0
$\begingroup$

I have 50 or so training examples involving a set of 200 or so real numbers (x1,x2,...,x200) (normalized to a 0 mean and std dev 1), and a single output real (y) in the range 0.0..1.0. I want to fit a linear model as follows:

y = w0 + w1 * x1 + w2 * x2 + ... + w200 * x200 

So I need to calculate (w0,w1,w2,...,w200) based on the training examples. By what formula or algorithm should I calculate these weights?

  • 0
    @Tpofofn the post is tagged `(machine-learning)` and `(regression)` in such setting it is *always* the case that the number of training samples < the number of variables (aka features). Methods such as least squares can find *a* solution which minimizes, say, sum of squared error.2012-03-15

1 Answers 1

0

There is a whole area of machine learning studying all different aglorithms to do that.
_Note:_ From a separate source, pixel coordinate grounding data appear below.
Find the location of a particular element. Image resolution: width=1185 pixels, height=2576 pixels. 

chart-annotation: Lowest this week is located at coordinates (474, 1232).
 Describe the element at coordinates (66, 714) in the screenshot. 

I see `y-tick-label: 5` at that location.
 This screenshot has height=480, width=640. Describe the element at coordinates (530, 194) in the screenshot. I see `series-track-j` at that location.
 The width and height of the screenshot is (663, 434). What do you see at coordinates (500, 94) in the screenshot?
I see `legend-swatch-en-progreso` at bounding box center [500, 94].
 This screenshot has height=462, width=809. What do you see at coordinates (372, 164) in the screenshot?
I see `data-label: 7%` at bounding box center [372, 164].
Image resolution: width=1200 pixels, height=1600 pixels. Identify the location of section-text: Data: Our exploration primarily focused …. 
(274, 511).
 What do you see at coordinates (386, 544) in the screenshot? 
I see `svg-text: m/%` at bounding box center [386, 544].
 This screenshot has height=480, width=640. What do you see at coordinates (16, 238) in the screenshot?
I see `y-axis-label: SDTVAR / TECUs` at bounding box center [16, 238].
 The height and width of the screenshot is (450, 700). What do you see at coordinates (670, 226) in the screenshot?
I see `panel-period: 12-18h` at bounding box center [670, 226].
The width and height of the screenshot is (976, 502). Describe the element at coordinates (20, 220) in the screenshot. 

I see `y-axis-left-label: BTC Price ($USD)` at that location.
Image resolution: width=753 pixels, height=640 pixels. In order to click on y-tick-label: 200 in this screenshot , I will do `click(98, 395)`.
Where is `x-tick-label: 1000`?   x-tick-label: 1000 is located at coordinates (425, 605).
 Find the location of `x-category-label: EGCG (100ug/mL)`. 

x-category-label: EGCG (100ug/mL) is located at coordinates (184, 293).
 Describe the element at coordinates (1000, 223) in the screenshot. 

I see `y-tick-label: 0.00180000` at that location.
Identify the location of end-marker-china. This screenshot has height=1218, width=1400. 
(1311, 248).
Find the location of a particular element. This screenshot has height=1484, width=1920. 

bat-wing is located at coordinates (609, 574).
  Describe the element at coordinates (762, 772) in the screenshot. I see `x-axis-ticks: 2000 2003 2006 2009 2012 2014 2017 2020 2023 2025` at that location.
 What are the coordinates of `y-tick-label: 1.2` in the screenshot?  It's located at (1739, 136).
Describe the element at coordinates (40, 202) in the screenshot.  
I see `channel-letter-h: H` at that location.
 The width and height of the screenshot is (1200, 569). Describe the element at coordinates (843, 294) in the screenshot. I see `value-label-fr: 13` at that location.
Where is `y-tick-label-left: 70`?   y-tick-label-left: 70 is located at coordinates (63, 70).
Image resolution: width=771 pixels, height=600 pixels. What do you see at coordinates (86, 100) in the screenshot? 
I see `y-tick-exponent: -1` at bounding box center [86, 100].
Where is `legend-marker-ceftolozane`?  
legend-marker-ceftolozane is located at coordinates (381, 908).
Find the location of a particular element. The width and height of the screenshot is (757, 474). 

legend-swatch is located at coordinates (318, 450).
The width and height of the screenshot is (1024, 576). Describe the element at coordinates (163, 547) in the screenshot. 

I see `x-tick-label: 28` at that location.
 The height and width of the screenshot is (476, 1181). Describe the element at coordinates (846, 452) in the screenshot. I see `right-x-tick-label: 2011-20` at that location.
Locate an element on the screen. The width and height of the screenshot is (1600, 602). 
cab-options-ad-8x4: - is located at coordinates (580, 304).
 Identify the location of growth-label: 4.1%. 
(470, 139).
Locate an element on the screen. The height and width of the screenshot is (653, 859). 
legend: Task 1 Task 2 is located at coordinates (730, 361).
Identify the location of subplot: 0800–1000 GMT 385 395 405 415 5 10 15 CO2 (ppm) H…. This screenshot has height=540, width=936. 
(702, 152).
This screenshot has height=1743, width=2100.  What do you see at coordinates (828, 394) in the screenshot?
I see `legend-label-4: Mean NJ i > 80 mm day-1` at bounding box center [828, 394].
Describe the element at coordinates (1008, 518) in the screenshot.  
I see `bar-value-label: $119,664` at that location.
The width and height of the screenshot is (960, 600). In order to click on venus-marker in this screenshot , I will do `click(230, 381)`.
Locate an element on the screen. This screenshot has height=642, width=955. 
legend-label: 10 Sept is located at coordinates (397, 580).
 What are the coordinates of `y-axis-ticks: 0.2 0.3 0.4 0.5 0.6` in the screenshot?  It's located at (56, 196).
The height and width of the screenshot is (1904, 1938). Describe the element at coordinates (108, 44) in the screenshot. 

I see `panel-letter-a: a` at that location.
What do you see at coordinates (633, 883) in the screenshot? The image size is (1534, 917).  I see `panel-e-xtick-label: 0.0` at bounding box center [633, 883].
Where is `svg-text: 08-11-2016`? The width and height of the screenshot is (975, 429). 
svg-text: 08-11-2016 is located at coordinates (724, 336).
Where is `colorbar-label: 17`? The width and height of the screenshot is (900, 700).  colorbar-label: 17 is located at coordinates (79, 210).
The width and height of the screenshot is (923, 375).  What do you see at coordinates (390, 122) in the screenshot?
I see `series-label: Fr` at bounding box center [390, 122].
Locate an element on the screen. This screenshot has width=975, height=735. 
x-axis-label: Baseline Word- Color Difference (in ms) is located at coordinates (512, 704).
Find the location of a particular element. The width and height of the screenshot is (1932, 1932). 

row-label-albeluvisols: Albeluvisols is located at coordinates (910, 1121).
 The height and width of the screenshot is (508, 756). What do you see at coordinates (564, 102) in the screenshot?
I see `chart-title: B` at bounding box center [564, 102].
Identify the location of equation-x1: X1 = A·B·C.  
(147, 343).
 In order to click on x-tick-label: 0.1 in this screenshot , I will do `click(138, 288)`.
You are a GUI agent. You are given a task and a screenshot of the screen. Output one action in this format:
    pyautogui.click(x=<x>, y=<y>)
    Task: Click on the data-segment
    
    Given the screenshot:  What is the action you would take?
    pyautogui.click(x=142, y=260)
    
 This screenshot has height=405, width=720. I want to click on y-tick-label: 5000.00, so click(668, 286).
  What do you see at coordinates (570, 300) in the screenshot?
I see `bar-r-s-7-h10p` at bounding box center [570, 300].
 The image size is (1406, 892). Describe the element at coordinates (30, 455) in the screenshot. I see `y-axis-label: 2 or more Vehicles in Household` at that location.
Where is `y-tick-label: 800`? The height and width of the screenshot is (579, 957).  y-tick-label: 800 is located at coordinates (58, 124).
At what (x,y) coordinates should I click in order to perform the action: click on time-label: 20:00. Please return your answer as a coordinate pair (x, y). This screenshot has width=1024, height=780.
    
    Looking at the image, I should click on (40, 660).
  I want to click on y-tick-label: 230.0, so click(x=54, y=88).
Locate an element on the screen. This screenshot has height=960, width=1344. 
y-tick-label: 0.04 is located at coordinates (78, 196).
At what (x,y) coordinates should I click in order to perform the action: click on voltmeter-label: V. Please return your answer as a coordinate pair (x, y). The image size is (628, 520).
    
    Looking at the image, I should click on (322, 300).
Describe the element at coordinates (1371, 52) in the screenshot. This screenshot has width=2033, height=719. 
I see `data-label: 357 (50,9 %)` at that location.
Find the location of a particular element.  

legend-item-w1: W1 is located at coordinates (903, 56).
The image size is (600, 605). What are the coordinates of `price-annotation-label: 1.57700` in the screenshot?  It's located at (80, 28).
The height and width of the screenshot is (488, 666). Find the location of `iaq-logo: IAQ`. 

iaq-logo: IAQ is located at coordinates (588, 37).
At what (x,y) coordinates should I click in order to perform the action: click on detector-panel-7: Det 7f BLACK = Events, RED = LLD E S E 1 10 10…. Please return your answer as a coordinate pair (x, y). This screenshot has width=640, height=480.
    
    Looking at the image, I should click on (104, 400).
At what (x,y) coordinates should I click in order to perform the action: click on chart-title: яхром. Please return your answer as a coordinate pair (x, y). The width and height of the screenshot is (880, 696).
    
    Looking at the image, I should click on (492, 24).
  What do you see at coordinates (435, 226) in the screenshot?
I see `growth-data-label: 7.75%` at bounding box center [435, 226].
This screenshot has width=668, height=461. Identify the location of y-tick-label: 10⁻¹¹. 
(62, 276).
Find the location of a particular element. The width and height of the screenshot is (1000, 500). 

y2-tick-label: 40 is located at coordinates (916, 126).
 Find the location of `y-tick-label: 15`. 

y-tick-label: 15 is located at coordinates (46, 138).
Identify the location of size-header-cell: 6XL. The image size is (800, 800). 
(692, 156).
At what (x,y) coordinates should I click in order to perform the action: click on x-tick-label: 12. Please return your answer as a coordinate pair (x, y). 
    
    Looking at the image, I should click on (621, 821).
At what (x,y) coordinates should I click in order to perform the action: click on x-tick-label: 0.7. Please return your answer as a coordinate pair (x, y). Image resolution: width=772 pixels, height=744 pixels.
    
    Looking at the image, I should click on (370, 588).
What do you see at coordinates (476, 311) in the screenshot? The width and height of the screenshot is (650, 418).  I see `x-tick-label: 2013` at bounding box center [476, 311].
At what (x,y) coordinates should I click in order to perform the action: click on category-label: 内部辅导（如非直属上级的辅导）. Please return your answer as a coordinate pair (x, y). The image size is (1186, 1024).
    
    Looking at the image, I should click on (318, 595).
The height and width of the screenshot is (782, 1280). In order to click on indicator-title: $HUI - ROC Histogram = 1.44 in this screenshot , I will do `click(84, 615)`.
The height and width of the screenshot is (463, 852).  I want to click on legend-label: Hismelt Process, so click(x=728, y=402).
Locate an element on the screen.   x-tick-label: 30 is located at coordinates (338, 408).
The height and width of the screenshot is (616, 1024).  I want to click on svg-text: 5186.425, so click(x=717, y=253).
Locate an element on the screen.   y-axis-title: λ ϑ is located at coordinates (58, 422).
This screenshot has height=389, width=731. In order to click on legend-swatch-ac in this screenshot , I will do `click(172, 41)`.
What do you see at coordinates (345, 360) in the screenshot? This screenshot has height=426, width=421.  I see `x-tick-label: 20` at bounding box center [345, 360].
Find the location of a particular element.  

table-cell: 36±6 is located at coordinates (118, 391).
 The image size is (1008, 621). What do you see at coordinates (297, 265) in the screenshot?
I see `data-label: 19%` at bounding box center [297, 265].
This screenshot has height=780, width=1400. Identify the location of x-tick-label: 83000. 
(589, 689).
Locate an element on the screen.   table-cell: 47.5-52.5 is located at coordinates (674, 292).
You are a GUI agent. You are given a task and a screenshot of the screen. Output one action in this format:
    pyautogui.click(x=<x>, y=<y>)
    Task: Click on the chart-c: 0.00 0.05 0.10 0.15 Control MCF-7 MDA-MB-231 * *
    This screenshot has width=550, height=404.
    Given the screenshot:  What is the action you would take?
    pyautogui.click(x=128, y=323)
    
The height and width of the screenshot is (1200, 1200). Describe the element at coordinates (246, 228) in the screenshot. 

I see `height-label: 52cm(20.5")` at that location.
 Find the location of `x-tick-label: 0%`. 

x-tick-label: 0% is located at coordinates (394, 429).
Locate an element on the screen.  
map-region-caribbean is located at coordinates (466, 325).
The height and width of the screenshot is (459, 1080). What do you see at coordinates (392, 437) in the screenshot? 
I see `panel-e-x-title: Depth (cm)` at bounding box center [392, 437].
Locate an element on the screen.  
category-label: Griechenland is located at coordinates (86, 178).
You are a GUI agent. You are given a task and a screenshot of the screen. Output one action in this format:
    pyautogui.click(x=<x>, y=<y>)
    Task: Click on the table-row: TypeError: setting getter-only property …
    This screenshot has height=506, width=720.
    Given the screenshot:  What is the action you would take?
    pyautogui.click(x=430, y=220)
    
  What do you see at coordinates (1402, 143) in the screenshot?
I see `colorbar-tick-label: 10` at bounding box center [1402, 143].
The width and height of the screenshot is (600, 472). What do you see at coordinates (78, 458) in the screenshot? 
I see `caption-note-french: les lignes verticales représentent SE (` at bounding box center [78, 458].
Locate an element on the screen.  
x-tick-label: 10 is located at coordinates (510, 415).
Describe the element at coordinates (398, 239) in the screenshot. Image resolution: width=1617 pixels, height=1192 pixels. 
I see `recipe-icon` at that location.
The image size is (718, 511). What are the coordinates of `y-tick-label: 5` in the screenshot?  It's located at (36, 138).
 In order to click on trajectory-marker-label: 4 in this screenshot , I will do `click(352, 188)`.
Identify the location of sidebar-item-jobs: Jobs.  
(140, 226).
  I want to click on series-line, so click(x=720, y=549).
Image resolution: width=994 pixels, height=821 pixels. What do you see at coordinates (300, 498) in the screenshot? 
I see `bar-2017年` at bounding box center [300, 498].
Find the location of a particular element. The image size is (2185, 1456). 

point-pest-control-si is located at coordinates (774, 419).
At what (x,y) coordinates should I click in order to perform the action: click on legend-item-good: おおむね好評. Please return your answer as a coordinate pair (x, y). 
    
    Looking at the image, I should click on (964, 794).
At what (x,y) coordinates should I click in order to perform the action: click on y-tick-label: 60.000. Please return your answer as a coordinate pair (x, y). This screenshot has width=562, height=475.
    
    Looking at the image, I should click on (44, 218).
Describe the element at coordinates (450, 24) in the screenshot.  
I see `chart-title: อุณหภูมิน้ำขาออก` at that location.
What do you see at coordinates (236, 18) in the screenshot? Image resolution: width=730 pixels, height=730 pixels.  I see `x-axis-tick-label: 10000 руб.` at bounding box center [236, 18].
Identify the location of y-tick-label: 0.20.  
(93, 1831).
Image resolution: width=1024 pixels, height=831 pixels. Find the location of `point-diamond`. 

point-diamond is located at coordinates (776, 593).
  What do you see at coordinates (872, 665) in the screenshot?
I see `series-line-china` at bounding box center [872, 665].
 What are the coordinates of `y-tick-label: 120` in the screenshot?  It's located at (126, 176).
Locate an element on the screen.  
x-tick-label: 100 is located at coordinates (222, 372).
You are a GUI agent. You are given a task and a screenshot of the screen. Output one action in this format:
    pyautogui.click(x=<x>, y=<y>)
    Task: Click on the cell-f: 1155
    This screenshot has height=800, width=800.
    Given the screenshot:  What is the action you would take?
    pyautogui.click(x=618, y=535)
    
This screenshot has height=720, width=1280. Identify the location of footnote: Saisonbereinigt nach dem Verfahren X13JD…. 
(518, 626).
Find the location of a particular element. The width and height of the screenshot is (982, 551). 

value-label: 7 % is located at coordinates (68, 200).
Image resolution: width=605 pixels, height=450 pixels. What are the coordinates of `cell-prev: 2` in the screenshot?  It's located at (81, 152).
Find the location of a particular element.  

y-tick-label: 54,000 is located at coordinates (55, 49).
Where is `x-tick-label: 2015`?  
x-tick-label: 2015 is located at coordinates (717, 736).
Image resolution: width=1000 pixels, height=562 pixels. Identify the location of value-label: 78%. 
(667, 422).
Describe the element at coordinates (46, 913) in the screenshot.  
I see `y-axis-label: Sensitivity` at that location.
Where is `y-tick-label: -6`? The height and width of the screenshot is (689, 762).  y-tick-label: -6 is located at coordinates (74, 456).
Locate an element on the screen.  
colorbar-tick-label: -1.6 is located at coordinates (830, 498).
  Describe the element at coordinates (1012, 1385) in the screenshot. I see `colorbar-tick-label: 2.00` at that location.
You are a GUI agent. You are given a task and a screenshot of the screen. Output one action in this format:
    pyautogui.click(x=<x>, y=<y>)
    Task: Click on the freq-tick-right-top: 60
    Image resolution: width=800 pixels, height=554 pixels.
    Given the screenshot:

You probably can't visualize your data because it lives in $\mathbb{R}^{200}.$

I guess you should try least squares. Let $X : \mathbb{R}^{50\times 201}$ be your feature matrix augmented with column of $1$'s (to account for $w_0$). $X$ has $50$ rows; one for each training example. Each row looks like: $(1, x_1, x_2, \ldots, x_{200}).$ Let $y : \mathbb{R}^{50\times 1}$ be your output vector.

The linear least squares will solve for $w$ in $Xw = y,$ where $w : \mathbb{R}^{201\times 1}$ are the weights you're looking for.

The naive solution is solving the following linear system for $w$: $ X^{T}Xw = X^{T}y, $ but better numerical methods exist.